--- What to work on ---
Retype everything from the start of the records down to the line containing "pos(129,11)", including that line, with each line unchanged.

--- Extracted records ---
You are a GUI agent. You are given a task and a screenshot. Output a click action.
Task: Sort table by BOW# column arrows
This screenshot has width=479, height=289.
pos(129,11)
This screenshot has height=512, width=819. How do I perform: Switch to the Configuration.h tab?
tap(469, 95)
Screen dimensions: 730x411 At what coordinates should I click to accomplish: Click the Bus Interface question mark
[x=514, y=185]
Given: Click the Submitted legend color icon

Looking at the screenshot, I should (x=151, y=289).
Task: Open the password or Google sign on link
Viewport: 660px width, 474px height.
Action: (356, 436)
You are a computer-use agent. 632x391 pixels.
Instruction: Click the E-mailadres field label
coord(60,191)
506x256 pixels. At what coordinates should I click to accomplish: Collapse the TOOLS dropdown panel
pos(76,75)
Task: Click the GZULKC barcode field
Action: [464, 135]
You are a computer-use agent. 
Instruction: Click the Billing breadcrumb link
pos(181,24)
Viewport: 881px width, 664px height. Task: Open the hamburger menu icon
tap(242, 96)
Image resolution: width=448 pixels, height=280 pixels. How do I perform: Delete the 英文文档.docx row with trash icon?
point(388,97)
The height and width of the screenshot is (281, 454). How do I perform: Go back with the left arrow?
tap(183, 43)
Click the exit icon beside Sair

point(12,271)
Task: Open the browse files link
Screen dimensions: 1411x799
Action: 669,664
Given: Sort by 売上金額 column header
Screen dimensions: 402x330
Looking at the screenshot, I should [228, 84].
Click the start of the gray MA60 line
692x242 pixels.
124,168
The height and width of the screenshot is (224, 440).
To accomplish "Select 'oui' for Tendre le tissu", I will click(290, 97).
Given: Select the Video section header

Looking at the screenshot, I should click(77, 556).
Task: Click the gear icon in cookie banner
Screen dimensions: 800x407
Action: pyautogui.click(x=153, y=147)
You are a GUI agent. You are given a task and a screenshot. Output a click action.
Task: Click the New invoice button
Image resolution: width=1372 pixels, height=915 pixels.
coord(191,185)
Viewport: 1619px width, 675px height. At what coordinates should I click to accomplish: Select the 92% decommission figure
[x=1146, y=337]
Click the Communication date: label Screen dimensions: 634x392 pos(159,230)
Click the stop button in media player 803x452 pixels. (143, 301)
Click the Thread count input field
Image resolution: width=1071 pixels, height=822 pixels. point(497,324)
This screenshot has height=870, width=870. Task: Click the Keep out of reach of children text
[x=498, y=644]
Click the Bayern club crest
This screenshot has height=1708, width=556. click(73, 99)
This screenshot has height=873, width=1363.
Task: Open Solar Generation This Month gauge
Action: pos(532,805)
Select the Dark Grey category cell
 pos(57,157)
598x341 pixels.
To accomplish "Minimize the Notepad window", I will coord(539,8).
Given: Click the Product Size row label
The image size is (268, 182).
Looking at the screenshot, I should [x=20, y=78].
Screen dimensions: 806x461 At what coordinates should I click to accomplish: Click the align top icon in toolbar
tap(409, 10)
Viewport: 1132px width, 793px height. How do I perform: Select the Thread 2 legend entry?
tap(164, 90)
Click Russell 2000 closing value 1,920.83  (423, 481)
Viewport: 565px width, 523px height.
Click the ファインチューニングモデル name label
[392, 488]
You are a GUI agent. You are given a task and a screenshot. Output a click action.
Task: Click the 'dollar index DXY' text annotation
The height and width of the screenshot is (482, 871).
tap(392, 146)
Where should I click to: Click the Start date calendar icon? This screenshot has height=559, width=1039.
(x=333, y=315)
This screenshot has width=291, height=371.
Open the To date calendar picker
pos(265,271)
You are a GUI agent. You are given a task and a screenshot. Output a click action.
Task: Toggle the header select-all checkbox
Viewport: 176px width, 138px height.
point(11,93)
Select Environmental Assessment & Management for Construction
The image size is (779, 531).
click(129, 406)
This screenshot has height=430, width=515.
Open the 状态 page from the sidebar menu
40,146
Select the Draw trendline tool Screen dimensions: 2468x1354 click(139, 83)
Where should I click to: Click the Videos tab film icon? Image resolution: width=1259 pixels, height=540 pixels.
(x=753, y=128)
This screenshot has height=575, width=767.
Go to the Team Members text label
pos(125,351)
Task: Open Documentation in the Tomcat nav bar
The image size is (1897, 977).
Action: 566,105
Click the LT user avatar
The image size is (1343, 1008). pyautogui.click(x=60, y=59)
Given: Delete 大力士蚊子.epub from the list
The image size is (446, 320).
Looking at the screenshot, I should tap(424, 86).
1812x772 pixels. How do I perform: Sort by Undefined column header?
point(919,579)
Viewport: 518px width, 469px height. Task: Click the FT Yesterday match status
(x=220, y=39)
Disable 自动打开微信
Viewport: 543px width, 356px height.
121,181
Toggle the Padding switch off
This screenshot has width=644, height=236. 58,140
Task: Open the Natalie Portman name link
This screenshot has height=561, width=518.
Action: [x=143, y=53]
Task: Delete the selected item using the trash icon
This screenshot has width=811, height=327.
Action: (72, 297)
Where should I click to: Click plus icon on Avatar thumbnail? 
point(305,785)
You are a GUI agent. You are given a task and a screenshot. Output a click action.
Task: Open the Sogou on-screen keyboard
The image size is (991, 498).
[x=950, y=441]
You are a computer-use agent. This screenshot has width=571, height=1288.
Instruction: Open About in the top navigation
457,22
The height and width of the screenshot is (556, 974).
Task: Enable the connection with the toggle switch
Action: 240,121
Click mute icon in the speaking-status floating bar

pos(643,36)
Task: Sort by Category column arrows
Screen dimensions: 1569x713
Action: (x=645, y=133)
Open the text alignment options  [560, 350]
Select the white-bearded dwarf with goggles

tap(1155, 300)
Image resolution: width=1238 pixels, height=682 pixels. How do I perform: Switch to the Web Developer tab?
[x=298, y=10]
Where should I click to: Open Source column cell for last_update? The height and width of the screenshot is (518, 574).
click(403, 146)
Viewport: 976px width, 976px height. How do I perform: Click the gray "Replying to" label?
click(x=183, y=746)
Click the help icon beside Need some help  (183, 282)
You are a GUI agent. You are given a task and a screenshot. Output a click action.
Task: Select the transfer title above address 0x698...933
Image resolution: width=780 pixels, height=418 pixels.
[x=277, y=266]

--- Complete output ---
You are a GUI agent. You are given a task and a screenshot. Output a click action.
Task: Sort table by BOW# column arrows
This screenshot has width=479, height=289.
pos(129,11)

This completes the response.